Retype every line of the material below without changing anything.

#### EXERCISE INPUT

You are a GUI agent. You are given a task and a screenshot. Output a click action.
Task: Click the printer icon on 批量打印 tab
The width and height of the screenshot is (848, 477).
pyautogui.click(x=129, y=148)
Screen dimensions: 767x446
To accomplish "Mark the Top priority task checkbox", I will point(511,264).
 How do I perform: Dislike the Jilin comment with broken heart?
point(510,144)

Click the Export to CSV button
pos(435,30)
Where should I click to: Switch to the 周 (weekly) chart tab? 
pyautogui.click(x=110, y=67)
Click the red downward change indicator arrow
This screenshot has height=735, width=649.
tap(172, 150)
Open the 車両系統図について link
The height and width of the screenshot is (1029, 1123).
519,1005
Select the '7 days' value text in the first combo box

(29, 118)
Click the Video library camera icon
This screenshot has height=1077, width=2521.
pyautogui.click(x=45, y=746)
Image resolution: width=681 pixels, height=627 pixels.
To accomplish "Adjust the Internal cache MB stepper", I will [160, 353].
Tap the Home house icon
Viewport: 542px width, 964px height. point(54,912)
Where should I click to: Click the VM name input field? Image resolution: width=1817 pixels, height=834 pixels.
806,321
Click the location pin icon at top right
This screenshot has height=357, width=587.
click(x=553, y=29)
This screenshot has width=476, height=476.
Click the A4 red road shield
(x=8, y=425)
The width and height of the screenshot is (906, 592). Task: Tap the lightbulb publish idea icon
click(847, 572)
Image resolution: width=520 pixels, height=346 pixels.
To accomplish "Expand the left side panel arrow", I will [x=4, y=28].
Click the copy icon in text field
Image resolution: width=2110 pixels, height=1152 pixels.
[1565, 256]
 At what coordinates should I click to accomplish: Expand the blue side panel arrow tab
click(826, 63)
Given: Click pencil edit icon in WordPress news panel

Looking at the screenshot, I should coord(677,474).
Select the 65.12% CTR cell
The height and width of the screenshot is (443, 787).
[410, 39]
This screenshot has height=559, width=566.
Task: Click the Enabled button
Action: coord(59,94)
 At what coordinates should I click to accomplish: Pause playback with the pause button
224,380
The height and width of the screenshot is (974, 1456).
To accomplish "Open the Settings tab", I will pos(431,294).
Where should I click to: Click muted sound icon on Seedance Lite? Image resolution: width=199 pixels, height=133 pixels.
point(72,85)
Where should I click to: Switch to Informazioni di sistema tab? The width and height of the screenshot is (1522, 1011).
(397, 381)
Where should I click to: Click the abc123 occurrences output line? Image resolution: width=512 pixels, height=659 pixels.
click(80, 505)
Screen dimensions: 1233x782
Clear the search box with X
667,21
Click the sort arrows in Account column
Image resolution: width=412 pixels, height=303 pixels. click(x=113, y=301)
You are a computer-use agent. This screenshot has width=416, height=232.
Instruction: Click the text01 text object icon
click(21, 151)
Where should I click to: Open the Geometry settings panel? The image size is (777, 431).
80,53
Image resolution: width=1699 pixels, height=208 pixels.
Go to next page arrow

########

CORRECT RESPONSE:
You are a GUI agent. You are given a task and a screenshot. Output a click action.
Task: Click the printer icon on 批量打印 tab
The width and height of the screenshot is (848, 477).
pyautogui.click(x=129, y=148)
Screen dimensions: 767x446
To accomplish "Mark the Top priority task checkbox", I will point(511,264).
 How do I perform: Dislike the Jilin comment with broken heart?
point(510,144)

Click the Export to CSV button
pos(435,30)
Where should I click to: Switch to the 周 (weekly) chart tab? 
pyautogui.click(x=110, y=67)
Click the red downward change indicator arrow
This screenshot has height=735, width=649.
tap(172, 150)
Open the 車両系統図について link
The height and width of the screenshot is (1029, 1123).
519,1005
Select the '7 days' value text in the first combo box

(29, 118)
Click the Video library camera icon
This screenshot has height=1077, width=2521.
pyautogui.click(x=45, y=746)
Image resolution: width=681 pixels, height=627 pixels.
To accomplish "Adjust the Internal cache MB stepper", I will [160, 353].
Tap the Home house icon
Viewport: 542px width, 964px height. point(54,912)
Where should I click to: Click the VM name input field? Image resolution: width=1817 pixels, height=834 pixels.
806,321
Click the location pin icon at top right
This screenshot has height=357, width=587.
click(x=553, y=29)
This screenshot has width=476, height=476.
Click the A4 red road shield
(x=8, y=425)
The width and height of the screenshot is (906, 592). Task: Tap the lightbulb publish idea icon
click(847, 572)
Image resolution: width=520 pixels, height=346 pixels.
To accomplish "Expand the left side panel arrow", I will [x=4, y=28].
Click the copy icon in text field
Image resolution: width=2110 pixels, height=1152 pixels.
[1565, 256]
 At what coordinates should I click to accomplish: Expand the blue side panel arrow tab
click(826, 63)
Given: Click pencil edit icon in WordPress news panel

Looking at the screenshot, I should coord(677,474).
Select the 65.12% CTR cell
The height and width of the screenshot is (443, 787).
[410, 39]
This screenshot has height=559, width=566.
Task: Click the Enabled button
Action: coord(59,94)
 At what coordinates should I click to accomplish: Pause playback with the pause button
224,380
The height and width of the screenshot is (974, 1456).
To accomplish "Open the Settings tab", I will pos(431,294).
Where should I click to: Click muted sound icon on Seedance Lite? Image resolution: width=199 pixels, height=133 pixels.
point(72,85)
Where should I click to: Switch to Informazioni di sistema tab? The width and height of the screenshot is (1522, 1011).
(397, 381)
Where should I click to: Click the abc123 occurrences output line? Image resolution: width=512 pixels, height=659 pixels.
click(80, 505)
Screen dimensions: 1233x782
Clear the search box with X
667,21
Click the sort arrows in Account column
Image resolution: width=412 pixels, height=303 pixels. click(x=113, y=301)
You are a computer-use agent. This screenshot has width=416, height=232.
Instruction: Click the text01 text object icon
click(21, 151)
Where should I click to: Open the Geometry settings panel? The image size is (777, 431).
80,53
Image resolution: width=1699 pixels, height=208 pixels.
Go to next page arrow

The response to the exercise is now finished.